Sounds like just the sort of issue, why CA should not have voted for CIRM, nor Prop 71.


Of Don C. Reed's euphemistic description of indirect benefits (which opened up a new ethical issue), the same reader wrote:

But who will be the enforcer, who will ensure that Yamanaka does not use CIRM $$? (...) In a way, this Yamanaka issue is akin to universities being concerned about profs having outside businesses, conflicts of interest, etc......but I think CIRM does not want to worry about such details.

IPBiz notes CIRM does not want to talk about this, californiastemcellreport does not want to talk about this, and even Don C. Reed does not want to talk about this.

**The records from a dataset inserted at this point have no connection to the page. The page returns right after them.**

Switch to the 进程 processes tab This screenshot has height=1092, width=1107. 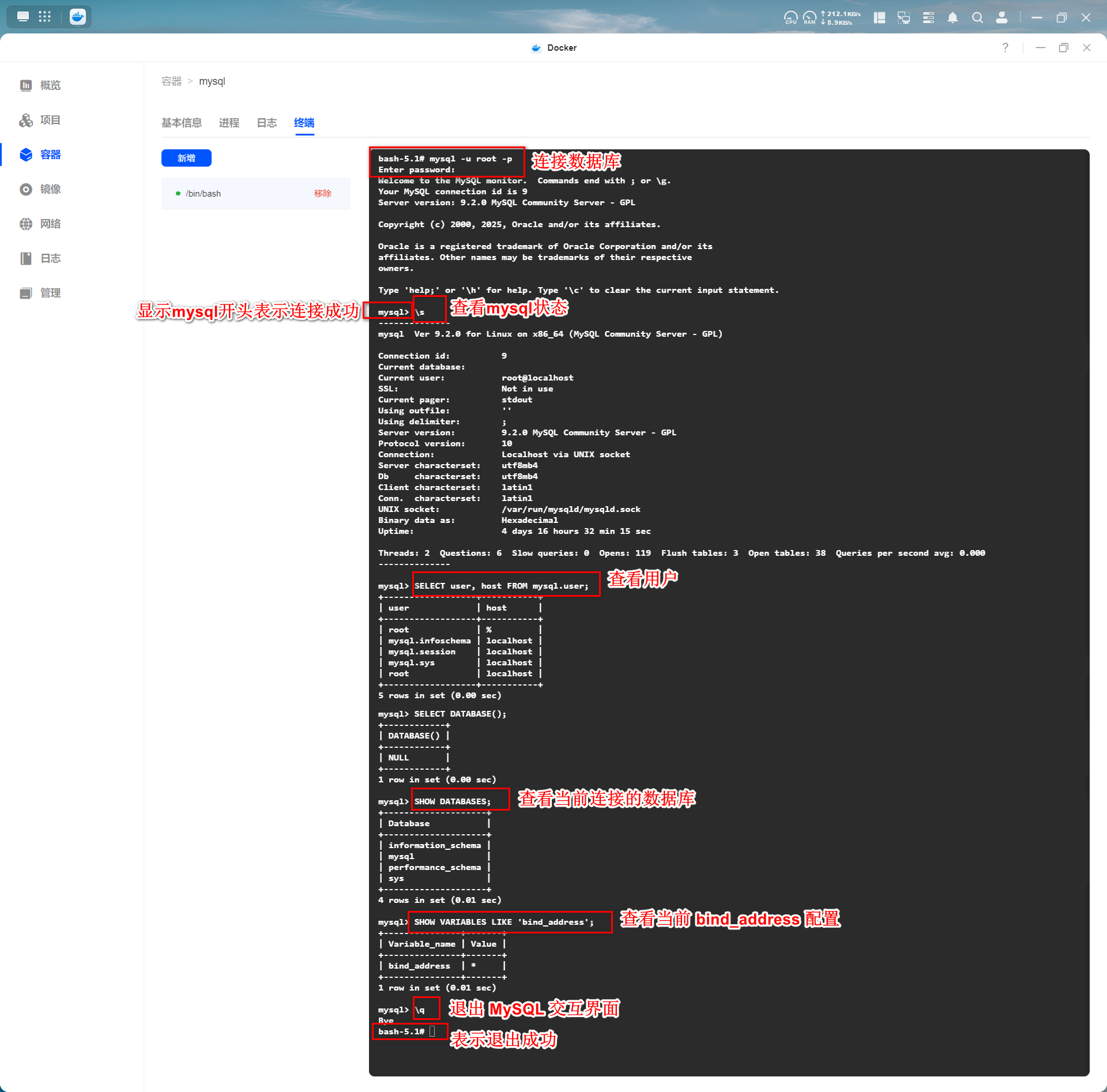pos(229,123)
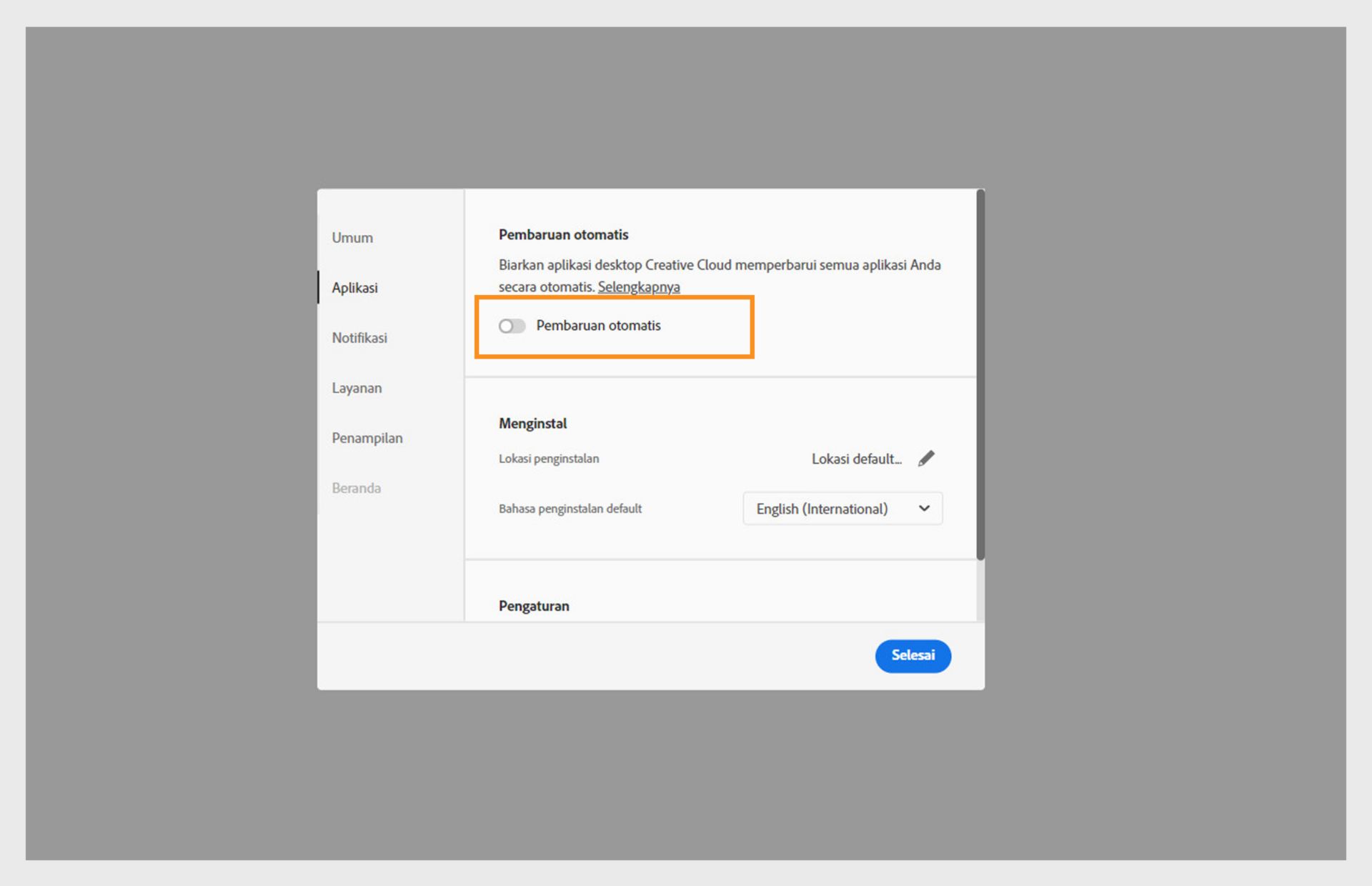1372x886 pixels.
Task: Click the dark vertical scrollbar thumb
Action: (x=980, y=372)
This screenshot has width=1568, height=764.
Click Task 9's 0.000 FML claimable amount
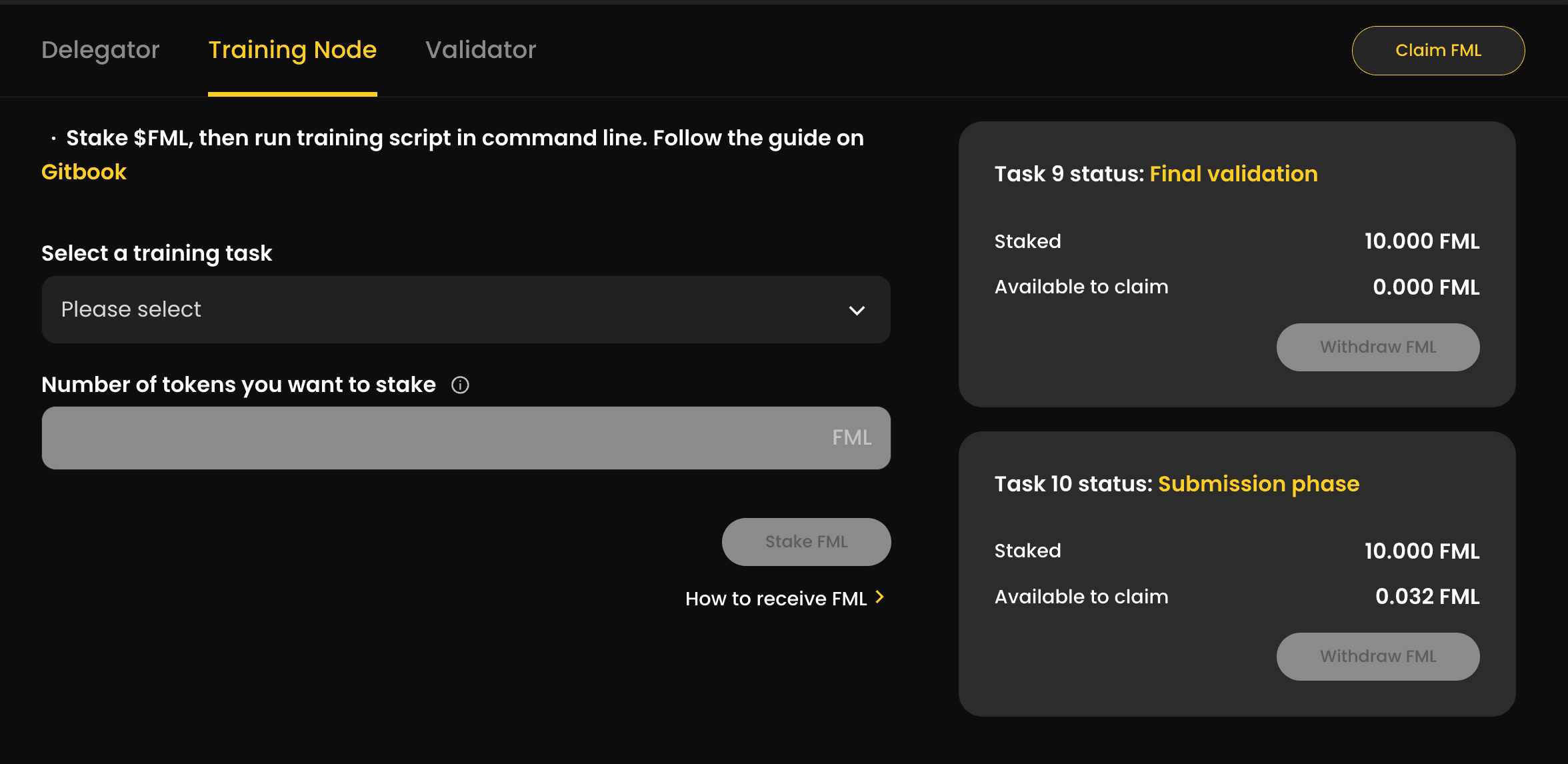(1426, 287)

Of Reed's talk about indirect benefits, IPBiz had written:

Although californiastemcellreport, in including text of Yamanaka accepting a CIRM grant in August 2007 explicitly is talking about a DIRECT benefit, Mr. Reed now talks about "indirect" benefits. California taxpayers ought to pay a great deal of attention to this distinction. It may well be that Dr. Yamanaka is benefitting INDIRECTLY from CIRM. More importantly, it may well be that Gladstone and/or Yamanaka are retaining intellectual property rights to the inventions which may INDIRECTLY benefit from California money. In this view, California taxpayers pay for facilities which help other entities obtain intellectual property rights. This is sort of a "taxation without representation" theme.

Likely far worse than anything seen in "Fantasyland," one has a rather perverse spinning of reality:

#1. A claim that CIRM lured Yamanaka to California, when the truth is that Yamanaka did NOT accept a CIRM grant, and is getting his "direct" funding from OTHER THAN CIRM.

#2. An ignoring of the fact that Gladstone SPECIFICALLY DID NOT WANT Yamanaka to take CIRM money, EXPLICITLY BECAUSE OF CONCERNS about CIRM's IP policy.

#3. A new "front" opened up, suggesting "indirect" benefits. However, a different way of looking at this is that researchers, under NO OBLIGATION TO THE TAXPAYERS OF California for intellectual property, will in fact benefit "indirectly" from Proposition 71 funds.